[Records excerpted from a collection]

┌──

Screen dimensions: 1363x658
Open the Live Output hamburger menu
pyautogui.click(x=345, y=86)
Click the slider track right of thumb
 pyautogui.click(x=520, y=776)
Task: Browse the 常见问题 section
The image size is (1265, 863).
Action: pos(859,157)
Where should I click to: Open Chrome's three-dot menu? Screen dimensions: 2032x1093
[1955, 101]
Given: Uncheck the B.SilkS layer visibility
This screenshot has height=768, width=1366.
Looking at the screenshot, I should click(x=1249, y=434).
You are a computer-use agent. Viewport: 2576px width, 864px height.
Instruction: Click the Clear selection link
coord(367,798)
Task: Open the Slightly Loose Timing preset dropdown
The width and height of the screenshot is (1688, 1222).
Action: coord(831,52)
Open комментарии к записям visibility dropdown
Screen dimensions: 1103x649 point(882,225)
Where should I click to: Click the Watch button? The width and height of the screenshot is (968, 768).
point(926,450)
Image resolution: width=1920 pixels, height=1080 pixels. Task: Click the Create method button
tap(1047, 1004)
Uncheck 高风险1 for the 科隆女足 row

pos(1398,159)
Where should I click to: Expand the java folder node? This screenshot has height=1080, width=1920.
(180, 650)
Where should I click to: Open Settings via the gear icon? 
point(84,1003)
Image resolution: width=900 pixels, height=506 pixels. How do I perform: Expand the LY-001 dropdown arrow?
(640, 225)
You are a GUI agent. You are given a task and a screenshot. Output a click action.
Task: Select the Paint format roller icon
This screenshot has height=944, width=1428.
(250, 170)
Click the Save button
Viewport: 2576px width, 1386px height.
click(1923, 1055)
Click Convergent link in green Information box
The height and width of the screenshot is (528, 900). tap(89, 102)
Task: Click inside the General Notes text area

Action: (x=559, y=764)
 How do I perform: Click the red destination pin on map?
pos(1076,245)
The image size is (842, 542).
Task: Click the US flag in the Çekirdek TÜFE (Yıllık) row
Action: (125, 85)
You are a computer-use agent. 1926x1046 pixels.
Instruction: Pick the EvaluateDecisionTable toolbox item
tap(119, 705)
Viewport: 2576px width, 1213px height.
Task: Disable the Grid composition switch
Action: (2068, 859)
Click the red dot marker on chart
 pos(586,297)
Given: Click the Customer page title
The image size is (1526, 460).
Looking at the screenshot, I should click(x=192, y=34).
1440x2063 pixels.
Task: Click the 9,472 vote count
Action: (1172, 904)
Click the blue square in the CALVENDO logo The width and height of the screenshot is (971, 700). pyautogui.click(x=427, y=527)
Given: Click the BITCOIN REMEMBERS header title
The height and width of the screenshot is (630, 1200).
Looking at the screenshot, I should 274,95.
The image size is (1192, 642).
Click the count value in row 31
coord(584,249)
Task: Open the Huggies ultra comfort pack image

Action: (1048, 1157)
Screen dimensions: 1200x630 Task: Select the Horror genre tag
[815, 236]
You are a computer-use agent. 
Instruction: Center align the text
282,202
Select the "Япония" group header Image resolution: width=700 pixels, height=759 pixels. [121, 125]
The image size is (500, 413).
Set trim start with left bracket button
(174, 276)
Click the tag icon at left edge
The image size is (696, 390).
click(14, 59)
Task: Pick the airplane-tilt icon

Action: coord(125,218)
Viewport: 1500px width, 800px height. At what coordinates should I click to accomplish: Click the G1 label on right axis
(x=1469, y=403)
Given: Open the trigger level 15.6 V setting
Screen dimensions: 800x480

└──

Write out every one of the records above exactly as they appear, line for line.

Screen dimensions: 1363x658
Open the Live Output hamburger menu
pyautogui.click(x=345, y=86)
Click the slider track right of thumb
 pyautogui.click(x=520, y=776)
Task: Browse the 常见问题 section
The image size is (1265, 863).
Action: pos(859,157)
Where should I click to: Open Chrome's three-dot menu? Screen dimensions: 2032x1093
[1955, 101]
Given: Uncheck the B.SilkS layer visibility
This screenshot has height=768, width=1366.
Looking at the screenshot, I should click(x=1249, y=434).
You are a computer-use agent. Viewport: 2576px width, 864px height.
Instruction: Click the Clear selection link
coord(367,798)
Task: Open the Slightly Loose Timing preset dropdown
The width and height of the screenshot is (1688, 1222).
Action: coord(831,52)
Open комментарии к записям visibility dropdown
Screen dimensions: 1103x649 point(882,225)
Where should I click to: Click the Watch button? The width and height of the screenshot is (968, 768).
point(926,450)
Image resolution: width=1920 pixels, height=1080 pixels. Task: Click the Create method button
tap(1047, 1004)
Uncheck 高风险1 for the 科隆女足 row

pos(1398,159)
Where should I click to: Expand the java folder node? This screenshot has height=1080, width=1920.
(180, 650)
Where should I click to: Open Settings via the gear icon? 
point(84,1003)
Image resolution: width=900 pixels, height=506 pixels. How do I perform: Expand the LY-001 dropdown arrow?
(640, 225)
You are a GUI agent. You are given a task and a screenshot. Output a click action.
Task: Select the Paint format roller icon
This screenshot has height=944, width=1428.
(250, 170)
Click the Save button
Viewport: 2576px width, 1386px height.
click(1923, 1055)
Click Convergent link in green Information box
The height and width of the screenshot is (528, 900). tap(89, 102)
Task: Click inside the General Notes text area

Action: (x=559, y=764)
 How do I perform: Click the red destination pin on map?
pos(1076,245)
The image size is (842, 542).
Task: Click the US flag in the Çekirdek TÜFE (Yıllık) row
Action: (125, 85)
You are a computer-use agent. 1926x1046 pixels.
Instruction: Pick the EvaluateDecisionTable toolbox item
tap(119, 705)
Viewport: 2576px width, 1213px height.
Task: Disable the Grid composition switch
Action: (2068, 859)
Click the red dot marker on chart
 pos(586,297)
Given: Click the Customer page title
The image size is (1526, 460).
Looking at the screenshot, I should click(x=192, y=34).
1440x2063 pixels.
Task: Click the 9,472 vote count
Action: (1172, 904)
Click the blue square in the CALVENDO logo The width and height of the screenshot is (971, 700). pyautogui.click(x=427, y=527)
Given: Click the BITCOIN REMEMBERS header title
The height and width of the screenshot is (630, 1200).
Looking at the screenshot, I should 274,95.
The image size is (1192, 642).
Click the count value in row 31
coord(584,249)
Task: Open the Huggies ultra comfort pack image

Action: (1048, 1157)
Screen dimensions: 1200x630 Task: Select the Horror genre tag
[815, 236]
You are a computer-use agent. 
Instruction: Center align the text
282,202
Select the "Япония" group header Image resolution: width=700 pixels, height=759 pixels. [121, 125]
The image size is (500, 413).
Set trim start with left bracket button
(174, 276)
Click the tag icon at left edge
The image size is (696, 390).
click(14, 59)
Task: Pick the airplane-tilt icon

Action: coord(125,218)
Viewport: 1500px width, 800px height. At what coordinates should I click to accomplish: Click the G1 label on right axis
(x=1469, y=403)
Given: Open the trigger level 15.6 V setting
Screen dimensions: 800x480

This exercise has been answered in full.